Below is a set of entries. Print the line that contains "Task: Enable Display" and every later line word for word, through the final one.

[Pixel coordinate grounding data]
───
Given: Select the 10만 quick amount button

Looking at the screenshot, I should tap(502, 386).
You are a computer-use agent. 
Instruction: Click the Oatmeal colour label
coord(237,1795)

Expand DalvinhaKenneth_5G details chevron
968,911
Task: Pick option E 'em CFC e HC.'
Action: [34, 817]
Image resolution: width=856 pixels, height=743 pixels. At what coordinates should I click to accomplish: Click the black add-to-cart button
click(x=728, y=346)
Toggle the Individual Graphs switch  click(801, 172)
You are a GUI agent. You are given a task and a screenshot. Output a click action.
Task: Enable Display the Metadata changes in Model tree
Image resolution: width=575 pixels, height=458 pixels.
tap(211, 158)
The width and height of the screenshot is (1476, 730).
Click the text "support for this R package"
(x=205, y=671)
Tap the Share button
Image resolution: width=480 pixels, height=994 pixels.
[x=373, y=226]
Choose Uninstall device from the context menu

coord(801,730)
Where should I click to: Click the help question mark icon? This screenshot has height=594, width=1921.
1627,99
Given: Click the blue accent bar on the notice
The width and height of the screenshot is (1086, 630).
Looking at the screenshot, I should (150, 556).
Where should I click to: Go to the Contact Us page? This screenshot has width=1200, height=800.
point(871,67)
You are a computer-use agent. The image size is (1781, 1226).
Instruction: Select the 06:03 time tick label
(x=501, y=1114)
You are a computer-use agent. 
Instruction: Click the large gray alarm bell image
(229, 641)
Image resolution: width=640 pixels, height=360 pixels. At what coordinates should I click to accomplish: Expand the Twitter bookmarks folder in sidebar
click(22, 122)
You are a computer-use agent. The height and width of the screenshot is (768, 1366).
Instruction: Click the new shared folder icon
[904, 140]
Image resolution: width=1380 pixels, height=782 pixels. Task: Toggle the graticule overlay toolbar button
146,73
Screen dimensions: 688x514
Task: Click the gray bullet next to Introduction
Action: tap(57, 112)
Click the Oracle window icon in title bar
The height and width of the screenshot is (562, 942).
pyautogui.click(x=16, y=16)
───
**Solution for this exercise**.
Task: Enable Display the Metadata changes in Model tree
Image resolution: width=575 pixels, height=458 pixels.
tap(211, 158)
The width and height of the screenshot is (1476, 730).
Click the text "support for this R package"
(x=205, y=671)
Tap the Share button
Image resolution: width=480 pixels, height=994 pixels.
[x=373, y=226]
Choose Uninstall device from the context menu

coord(801,730)
Where should I click to: Click the help question mark icon? This screenshot has height=594, width=1921.
1627,99
Given: Click the blue accent bar on the notice
The width and height of the screenshot is (1086, 630).
Looking at the screenshot, I should (150, 556).
Where should I click to: Go to the Contact Us page? This screenshot has width=1200, height=800.
point(871,67)
You are a computer-use agent. The image size is (1781, 1226).
Instruction: Select the 06:03 time tick label
(x=501, y=1114)
You are a computer-use agent. 
Instruction: Click the large gray alarm bell image
(229, 641)
Image resolution: width=640 pixels, height=360 pixels. At what coordinates should I click to accomplish: Expand the Twitter bookmarks folder in sidebar
click(22, 122)
You are a computer-use agent. The height and width of the screenshot is (768, 1366).
Instruction: Click the new shared folder icon
[904, 140]
Image resolution: width=1380 pixels, height=782 pixels. Task: Toggle the graticule overlay toolbar button
146,73
Screen dimensions: 688x514
Task: Click the gray bullet next to Introduction
Action: tap(57, 112)
Click the Oracle window icon in title bar
The height and width of the screenshot is (562, 942).
pyautogui.click(x=16, y=16)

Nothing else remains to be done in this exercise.